Saturday, December 21, 2013

Soon it's 2014...

Hi guys. It's been too long since I posted something here. I've been wanting to update this blog but I was so busy with work and school that I didn't have the time to blog. There's so many things I wanted to talk about since it's going to be 2014 soon. A lot of things happened in 2013. The things that I've learned, regret and loved. All these made the person I am today. I'm sorry if this post  feel emotional because I'm listening to EXO's Miracles In December haha. I will get back to you guys why I'm listening to it later. So anyway, where was I? Oh yeah, I've been wanting to share what I've been through this year. 

This year has been a roller coaster ride for me as I've been through a lot. From studies to family to CCA and so on and so forth. Firstly, at the start of Semester 1 this year, I really had trouble with my studies. Honestly, my interest in my course dropped and I didn't want to continue in my course. But I thought to myself that I will waste all my efforts during year 1 and so I decided to continue in this course. I thought it would get better as time passes by but no. My results dropped and I had to repeat 4 modules. Which means that I would not get to graduate the same time as my friends. I was really worried and I couldn't think straight at that time. I was so worried that my parents would scold me and would ban from dancing. So I didn't tell them about my results and instead I told them that I did good. I couldn't think properly at that time. Honestly, a lot of my friends didn't know that I have to repeat modules. I didn't want to be embarrassed in front of them. I was so ashamed at that time. I was really having a hard time but I didn't want anyone to worry so I wore a mask. I was smiling on the outside but inside I'm just heart broken, sad and disappointed. I didn't know what to do. I really didn't know what to do. But what goes around comes around. Karma hit me hard. Eventually, my parents got to know about my results because my lecturer called them. On the same day when my lecturer called them, I knew something bad was going to happen. I was not myself on that day. Then my mum called telling me to go straight home. I knew something was going to happen. I will never be able to forget that day. The day that I made mum cried. I was too ashamed to face and talk to her. I regretted not telling the truth. But I couldn't only think of myself. I had to think of my parents and the people around me. My parents who worked hard just to let me go to school. How can I disappoint them like this? Yes, I regretted what I've done. But it's no use dwelling on the past. I had to move on and make them trust me again. I had to. Now, I'm still struggling with my studies but I'm trying hard to gain my passion my back.

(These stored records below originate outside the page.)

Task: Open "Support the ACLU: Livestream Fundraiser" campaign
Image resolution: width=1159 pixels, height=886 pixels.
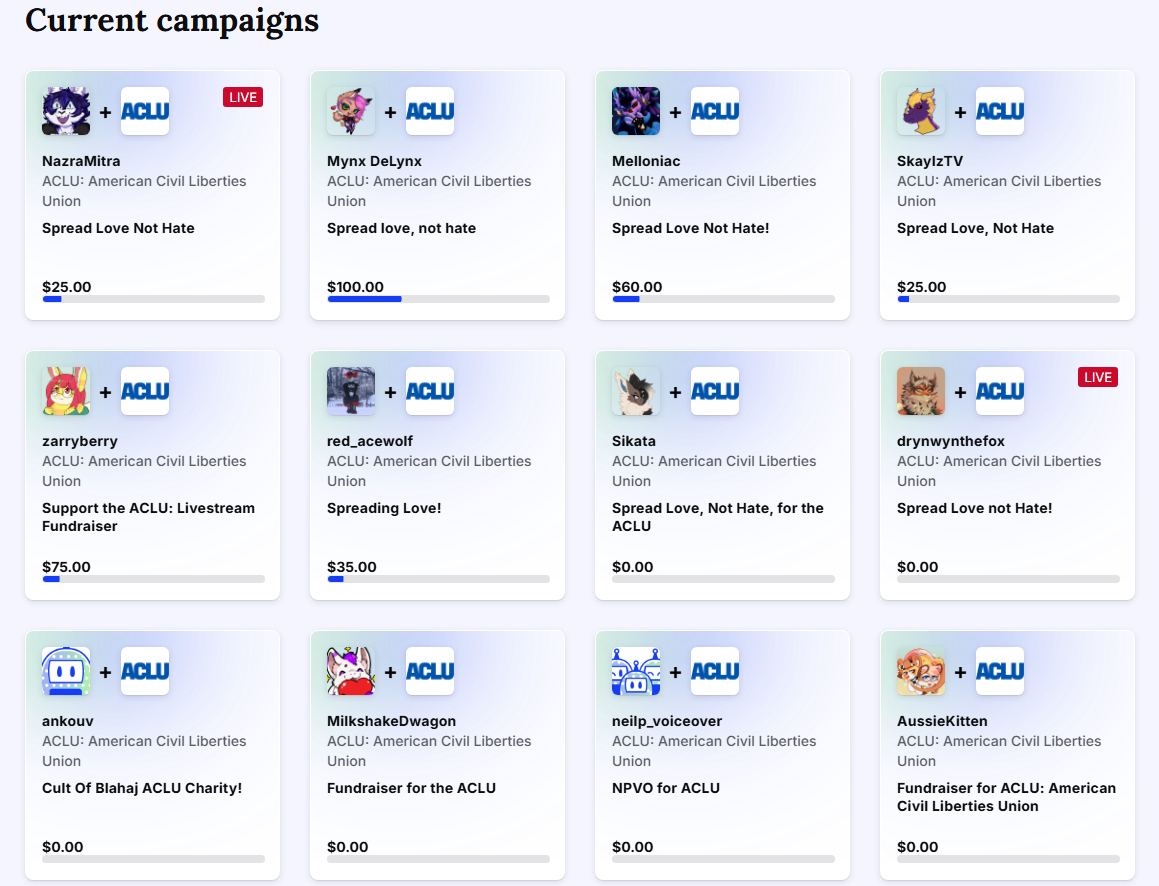Action: click(148, 517)
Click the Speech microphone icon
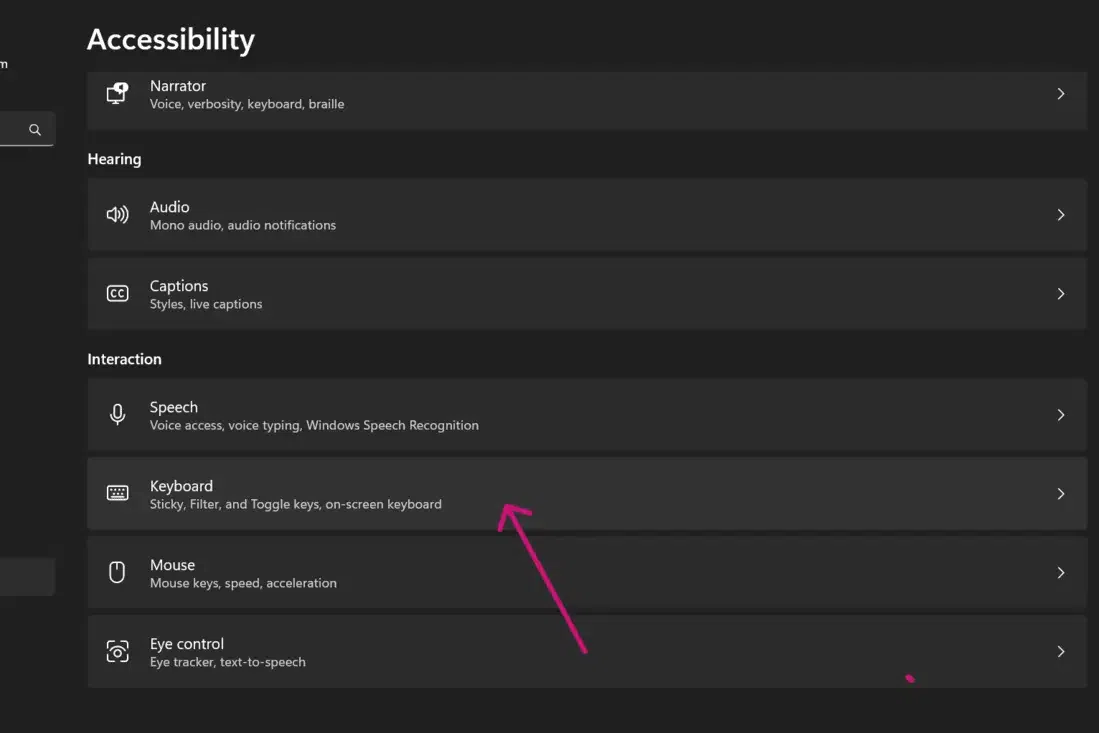 (x=117, y=414)
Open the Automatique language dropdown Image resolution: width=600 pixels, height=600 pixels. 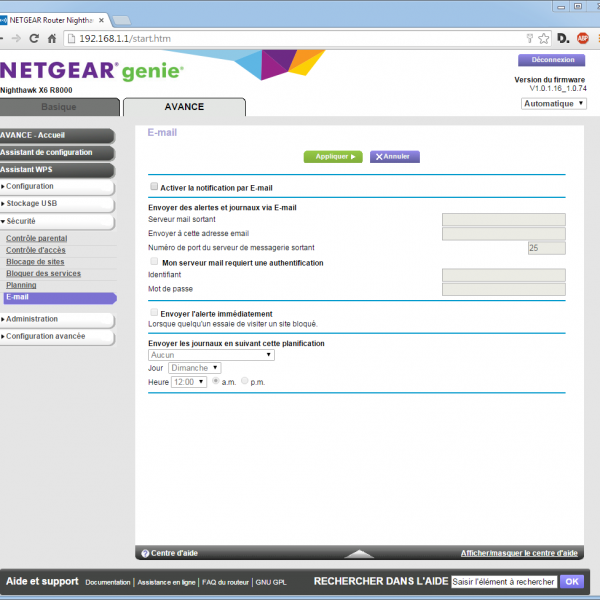point(554,103)
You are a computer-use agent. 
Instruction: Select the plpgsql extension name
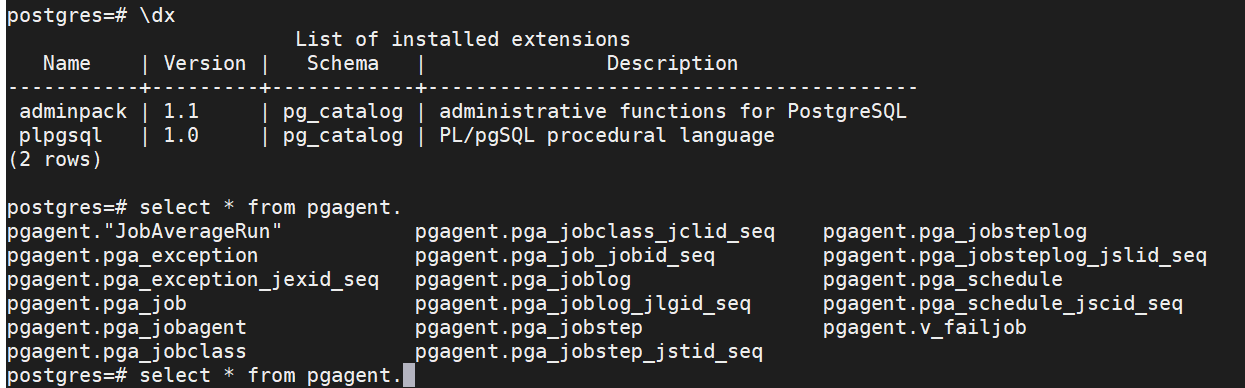tap(61, 135)
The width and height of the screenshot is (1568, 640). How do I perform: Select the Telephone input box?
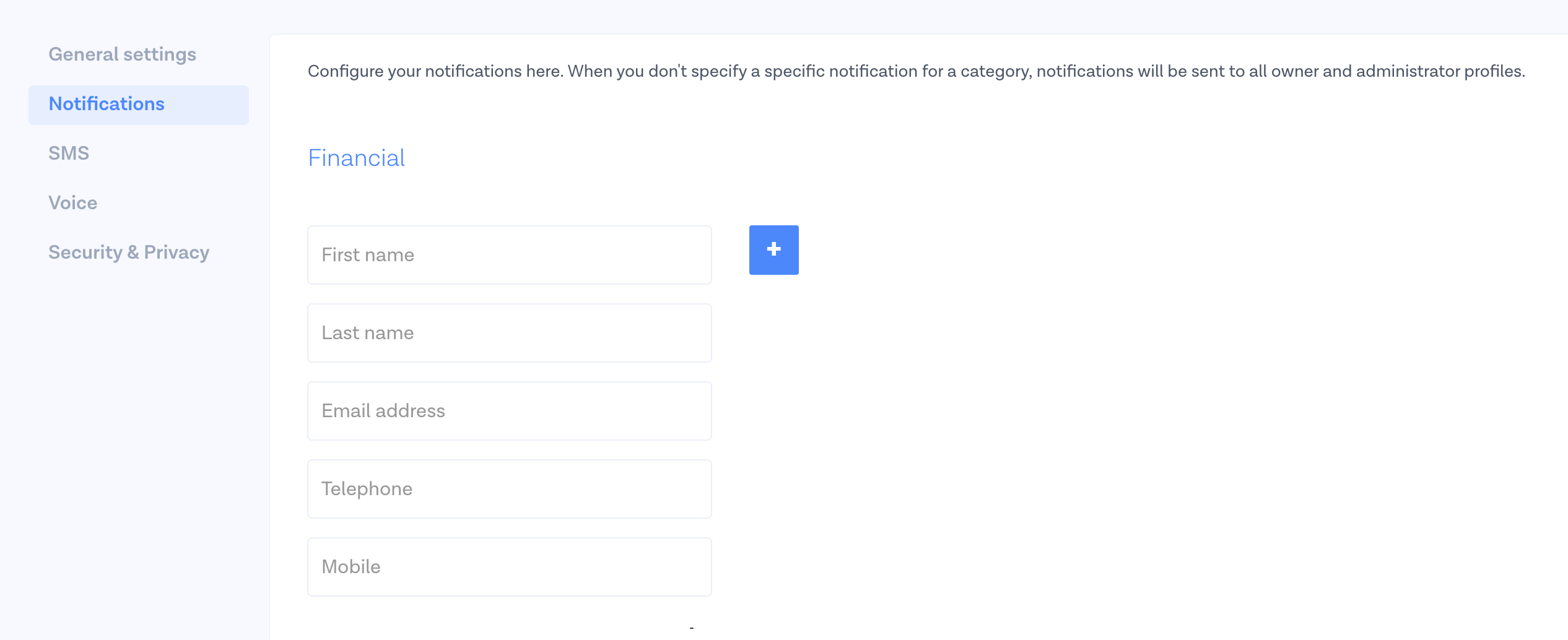pyautogui.click(x=509, y=489)
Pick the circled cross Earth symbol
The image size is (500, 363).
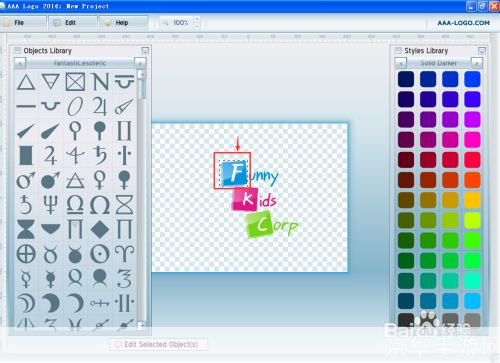point(26,254)
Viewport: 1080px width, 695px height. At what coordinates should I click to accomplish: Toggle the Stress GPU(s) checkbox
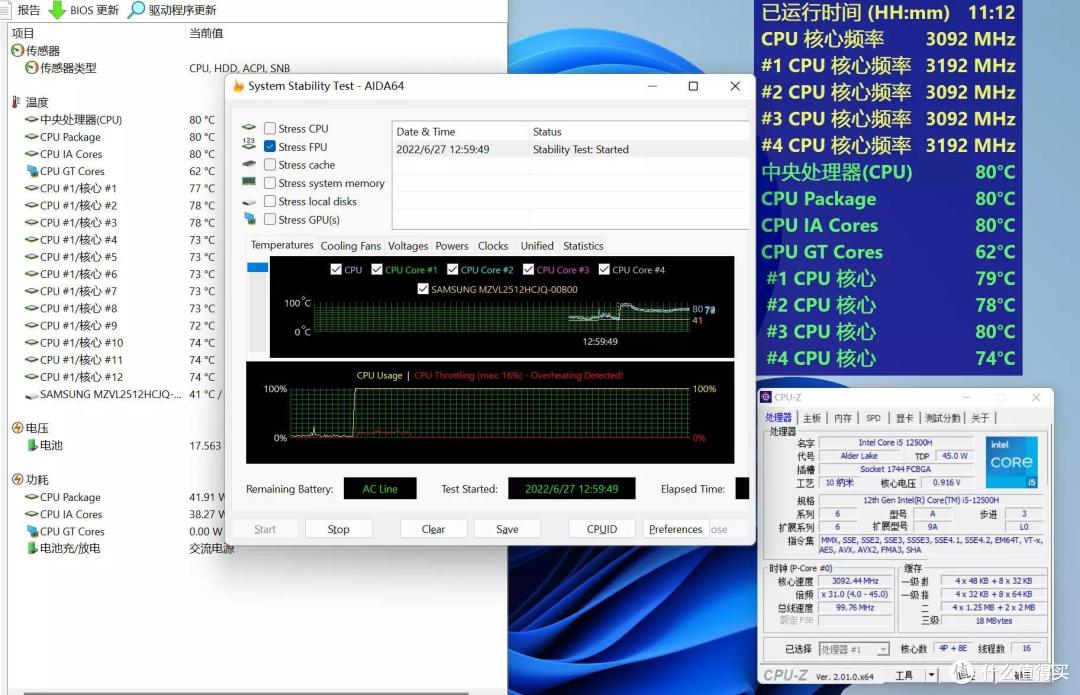point(270,219)

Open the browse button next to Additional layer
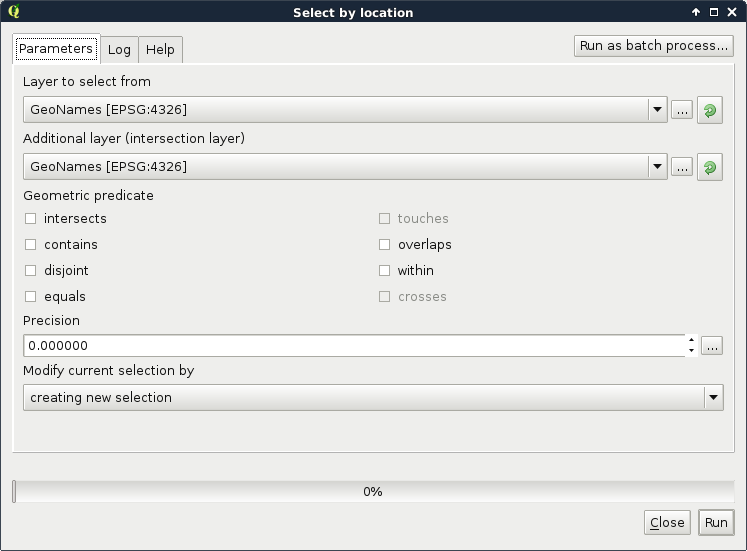[x=682, y=167]
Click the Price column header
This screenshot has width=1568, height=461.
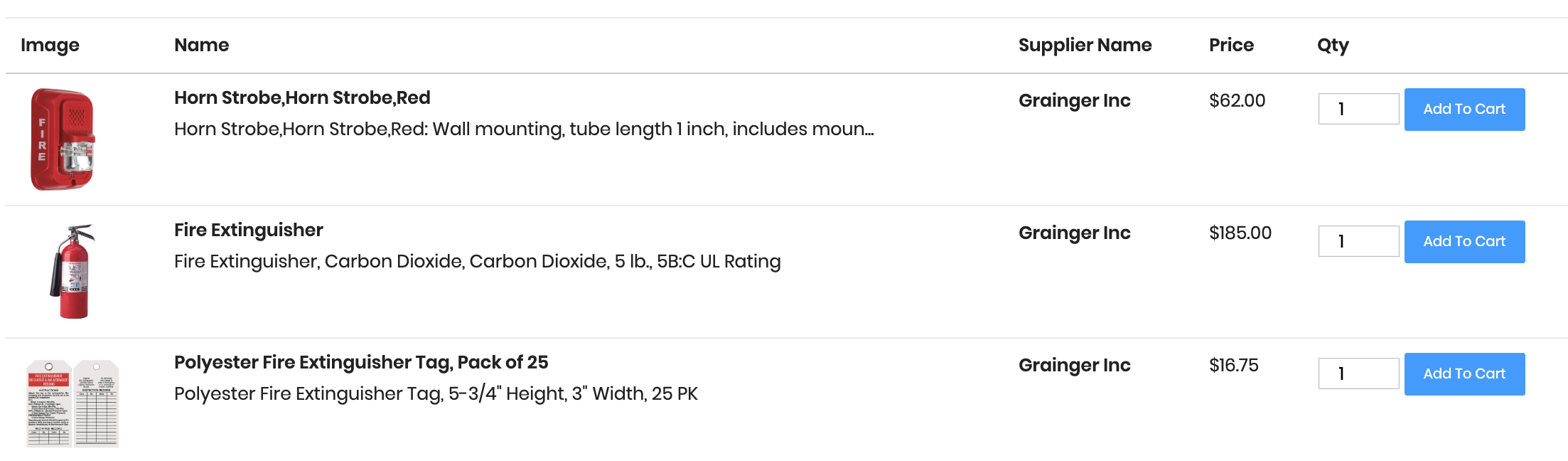[1231, 46]
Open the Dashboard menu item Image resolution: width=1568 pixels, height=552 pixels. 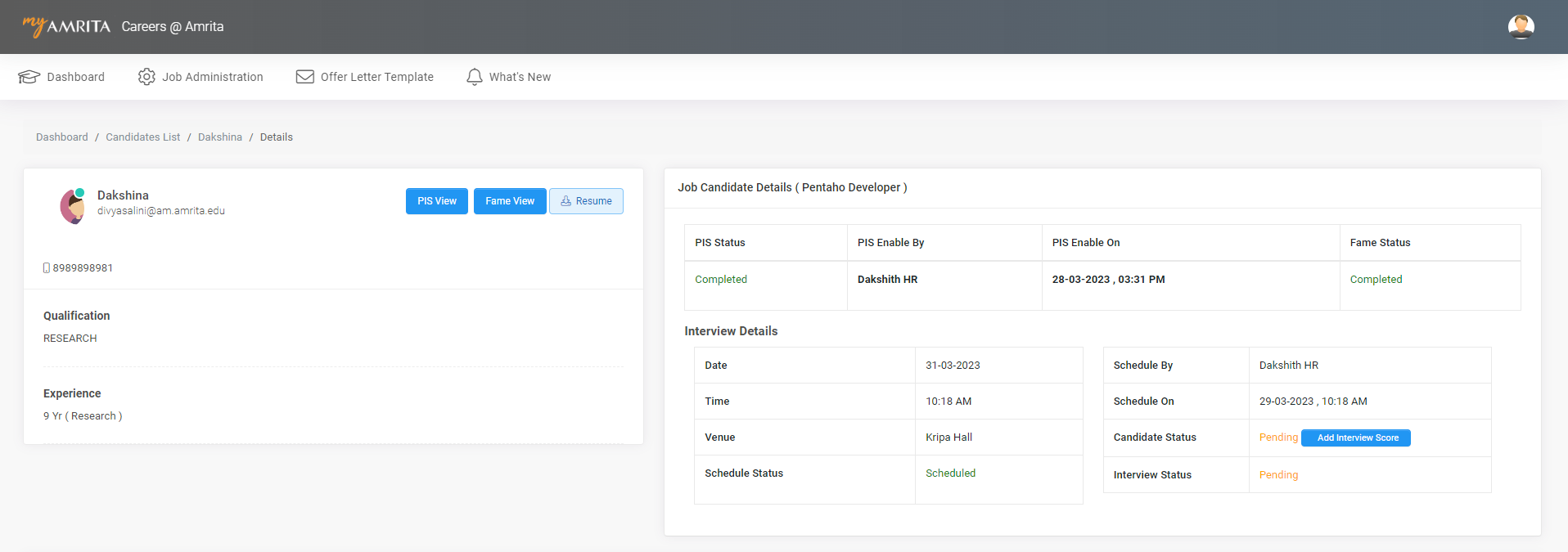[75, 77]
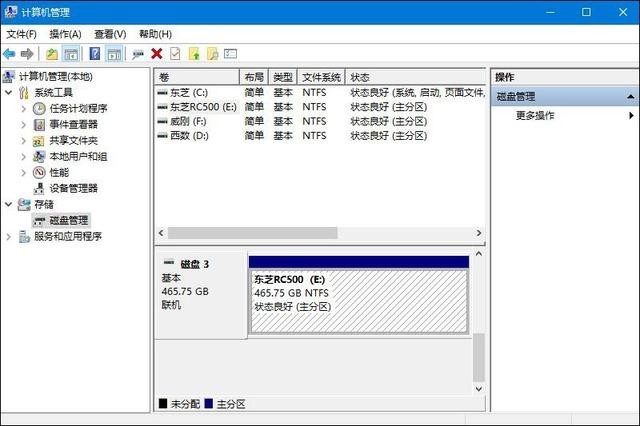Click the Forward arrow toolbar icon
640x426 pixels.
point(27,53)
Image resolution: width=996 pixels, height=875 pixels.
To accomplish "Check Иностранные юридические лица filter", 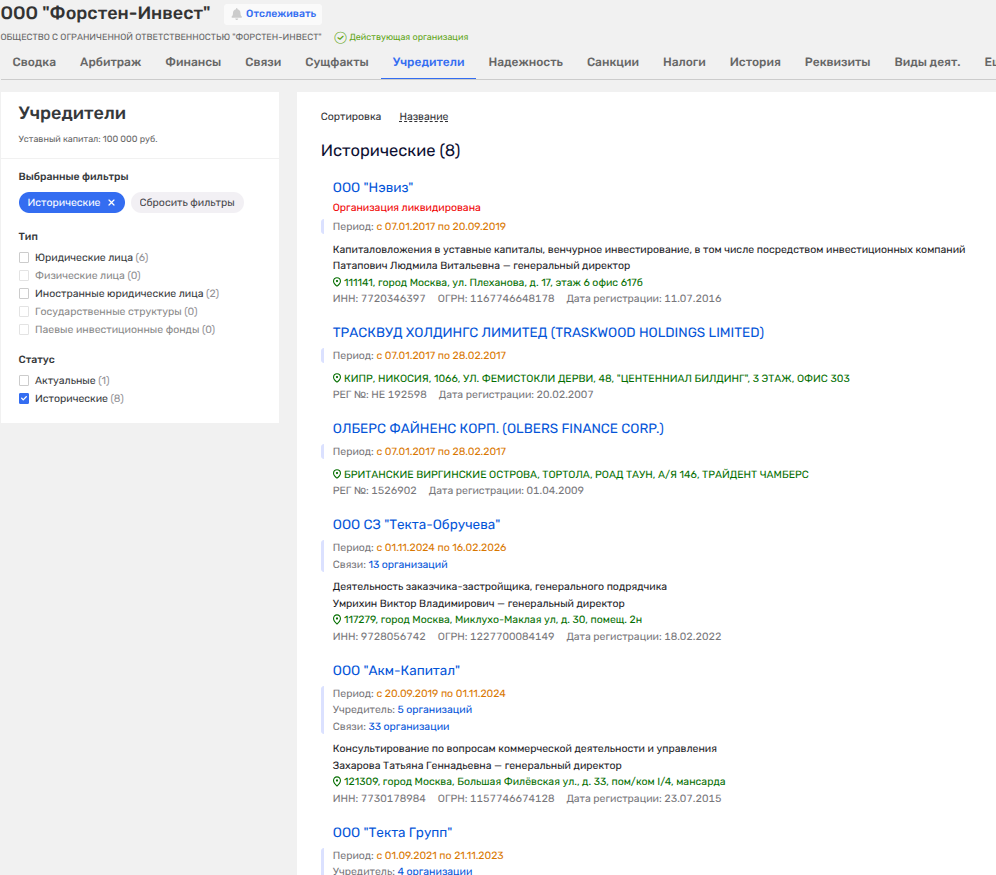I will pos(24,294).
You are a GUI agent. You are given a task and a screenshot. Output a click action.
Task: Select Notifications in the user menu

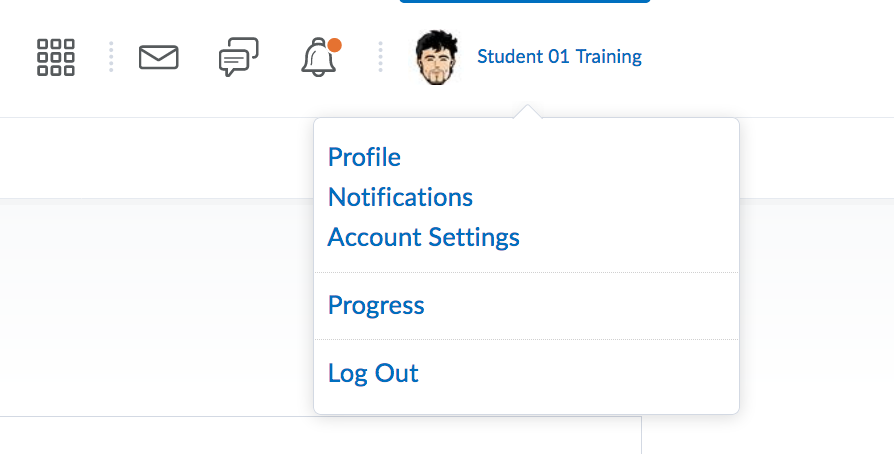pos(400,197)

What I've learned this year? I learned a lot from my actions, from the people around me. I learned that I'm not alone that is struggling. There are people who are struggling worse than what I am going through. Everything that I have now, I learned to just be grateful and make full use of it. The things that I've learned this year has changed me for the better. The people who have been by my side, cheering me on and also who helped me to stand on my feet again, I am really grateful to have them in my life. The ones who made me smile when I'm at my lowest, thank you very much. Those little things, I'm thankful. Thank you. I love you all for making me feel happy. Family and friends, even my cat, I'm really thankful and grateful to have them. Gosh, I'm starting to cry haha. This year has been a heartbreaking and also a joyous year for me. I hope 2014 will be a good year for me to start fresh. Hopefully.